# Selection
# Help!!!! CO2 OVERLOAD!!!!



## Amie (Sep 15, 2010)

Okay, I have decided to put in a DIY CO2 system in my 10gal tank. It's currently planted with Wisteria, Anubis, Java Moss and Anacharis. The tank is home to 2 pregnant Guppys and 1 pregnant Mickey Mouse Platy at the moment. The is my baby tank. And also houses at least 30 fry from various live bearers. 

I think I have the general idea. Mix up so stuff with sugar and yeast (yes I did see a recipe in another thread that I am going to follow) and put it in one bottle and have water and a hole in another bottle and that bottle runs to the tank. Is that just about generally right??

Here are my concerns: My ph is currently at 6 so I'm not sure I want it to drop and I certainly don't want to lose any of my fish. How do I keep that from happening? Do I run the CO2 system all the time and, if not, how do I turn it off? What about my filter? Should I run that all the time? Can I just let the 2 of them run all the time? I was planning on an airstone diffuser is that a good choice? If not, would it be a good choice for a few weeks to a month until a diffuser comes from ebay?? Is there anything I can do or check to make sure that the CO2 is not damaging anything??

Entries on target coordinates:
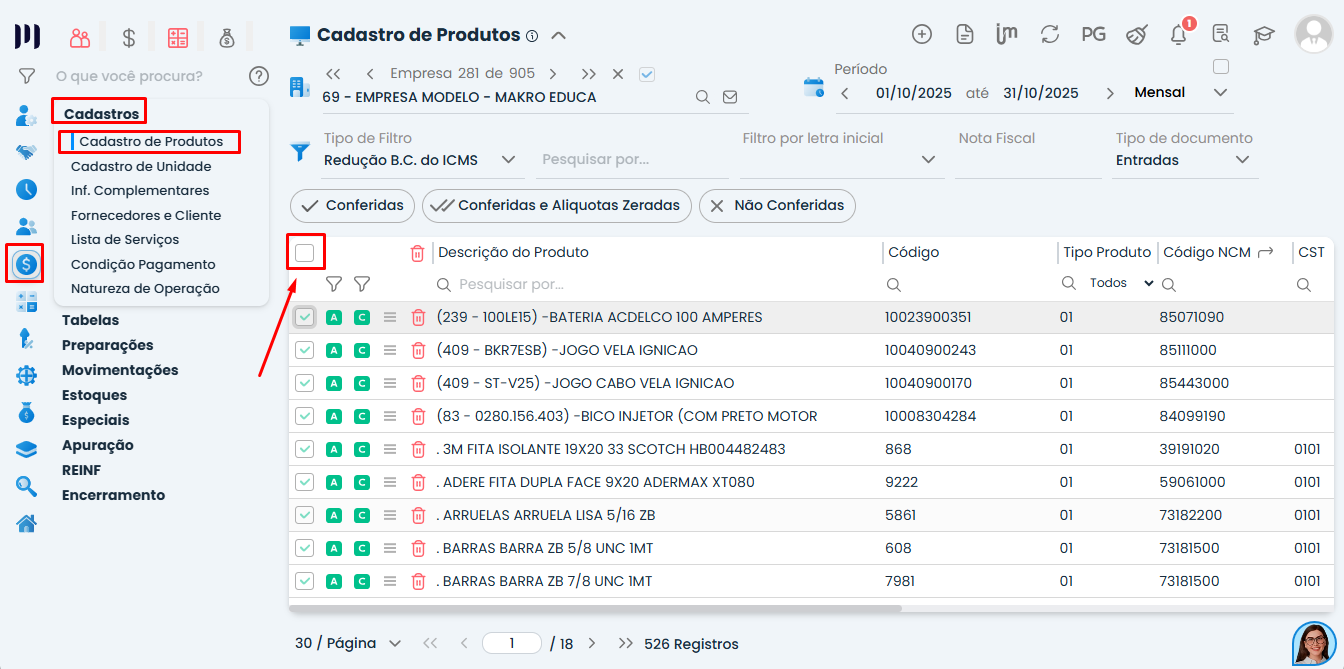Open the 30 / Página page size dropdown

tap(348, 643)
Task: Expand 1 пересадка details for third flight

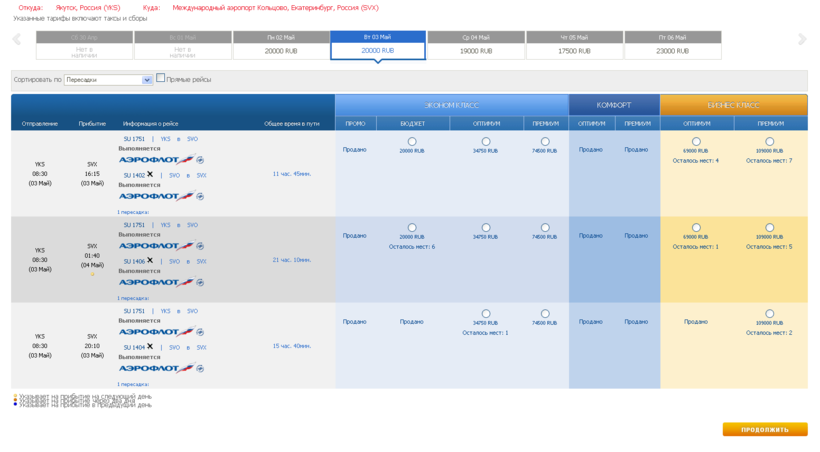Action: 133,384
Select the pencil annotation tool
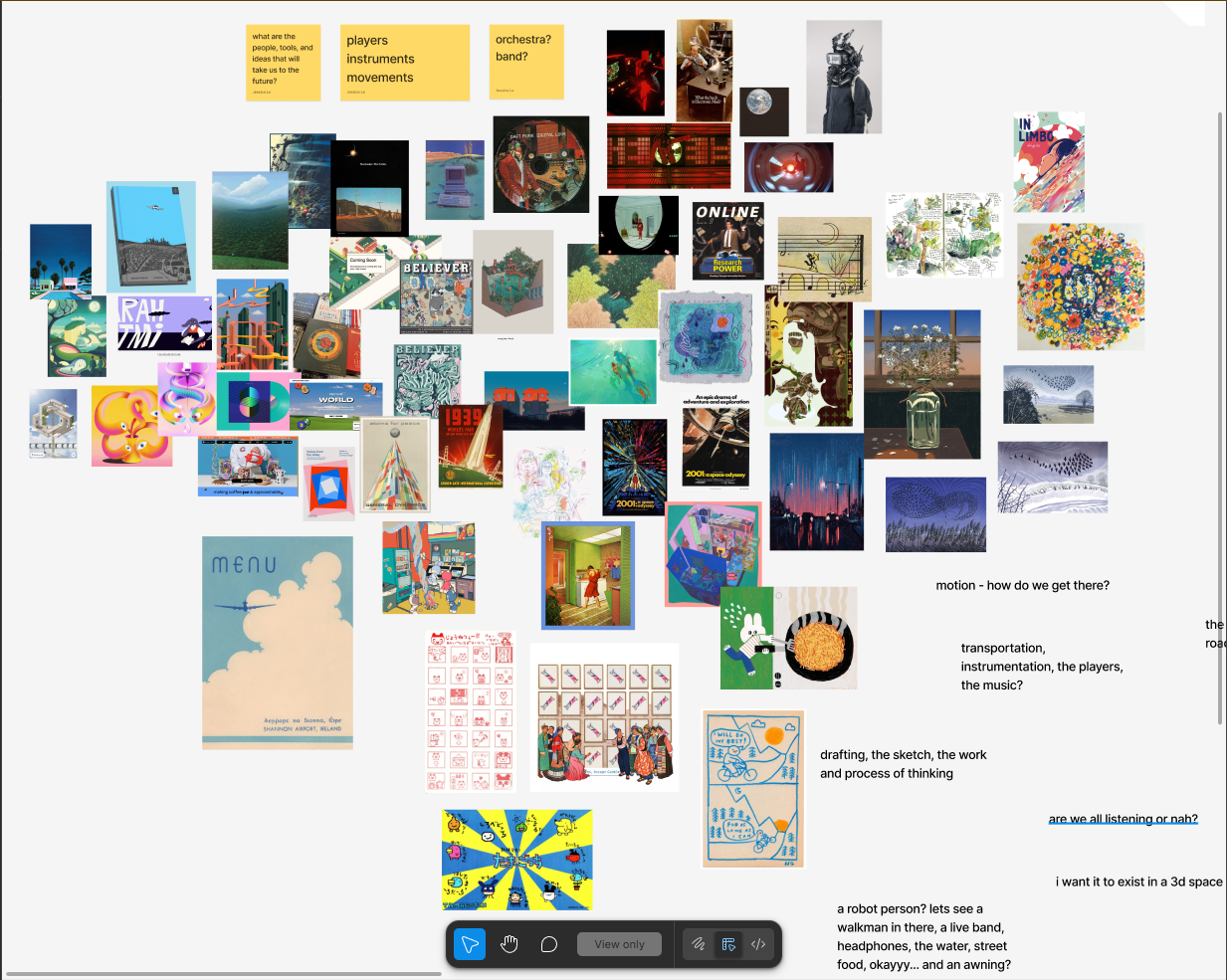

# Required task 1
Convert the listing into a Markdown table with the columns Row and Line, starting with the line containing "Task: Expand 1" and going on through the end of the listing, skipping blank lines. Keep the pictures out of the table.
# Required task 2
Carry on the forum thread about adding a DIY CO2 system to the 10-gallon tank, picking up after its last sentence.

# Task output 1
| Row | Line |
|---|---|
| 1 | Task: Expand 1 пересадка details for third flight |
| 2 | Action: 133,384 |
| 3 | Select the pencil annotation tool |

# Task output 2
I was really looking forward to doing this but not it's got me really worried that if I do I'm going to end up losing my fry. Please help me!!!


----------



## majerah1 (Oct 29, 2010)

I use DIY CO2 as well.I have a glass diffuser.The airline ran to it,is connected to another by a piece of the plastic from an airstone.The airstone was old and didnt work right so i broke that off.Now its a great extension piece.An hour before lights out i unhook it from there.As long as you have oxygen,the fish will be fine.Monitor them,if they are at the surface gulping air then add an air stone.I turn my airstone on when the CO2 is disconnected.You can run it at all times but theres no need as the plant wont use it.You can use an air stone but it may get clogged.Also i recommend you add a check valve just in case.A good diffuser is the tip of a wooden chopstick broken off and put in the airline tube.I used this before i got my glass diffuser.By the way i got it at fosters and smith and they do work with DIY,which ive read not all diffusers will.


----------



## Amie (Sep 15, 2010)

So, I use the CO2 during the day and use the filter at night-is that about right??

Also, what do I do with the CO2 system at night?? It's just going to keep running so where should I put it??

What is a check valve and why should I use one??

Sorry, to ask so many questions but I want to make sure I have all the ins and outs before I start.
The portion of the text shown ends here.